The benefits of inhaling hydrogen gas (H2) have been widely reported but its pharmacokinetics have not yet been sufficiently analyzed. We developed a new experimental system in pigs to closely evaluate the process by which H2 is absorbed in the lungs, enters the bloodstream, and is distributed, metabolized, and excreted. We inserted and secured catheters into the carotid artery (CA), portal vein (PV), and supra-hepatic inferior vena cava (IVC) to allow repeated blood sampling and performed bilateral thoracotomy to collapse the lungs. Then, using a hydrogen-absorbing alloy canister, we filled the lungs to the maximum inspiratory level with 100% H2. The pig was maintained for 30 seconds without resuming breathing, as if they were holding their breath. We collected blood from the three intravascular catheters after 0, 3, 10, 30, and 60 minutes and measured H2 concentration by gas chromatography.

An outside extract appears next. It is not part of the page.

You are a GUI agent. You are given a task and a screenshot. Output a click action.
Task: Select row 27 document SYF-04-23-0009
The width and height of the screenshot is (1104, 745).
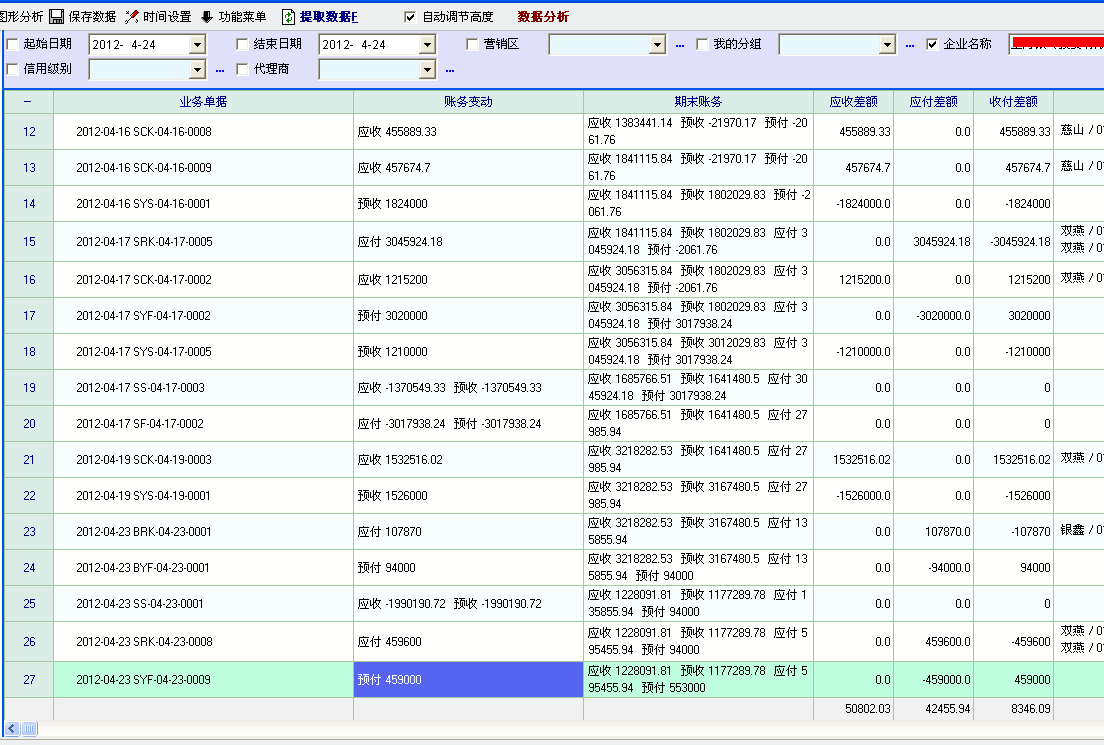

H2 concentration in the CA peaked immediately after breath holding; 3 min later, it dropped to 1/40 of the peak value. Peak H2 concentrations in the PV and IVC were 40% and 14% of that in the CA, respectively. However, H2 concentration decay in the PV and IVC (half-life: 310 s and 350 s, respectively) was slower than in the CA (half-life: 92 s). At 10 min, H2 concentration was significantly higher in venous blood than in arterial blood. At 60 min, H2 was detected in the portal blood at a concentration of 6.9-53 nL/mL higher than at steady state, and in the SVC 14-29 nL/mL higher than at steady state. In contrast, H2 concentration in the CA decreased to steady state levels. This is the first report showing that inhaled H2 is transported to the whole body by advection diffusion and metabolized dynamically.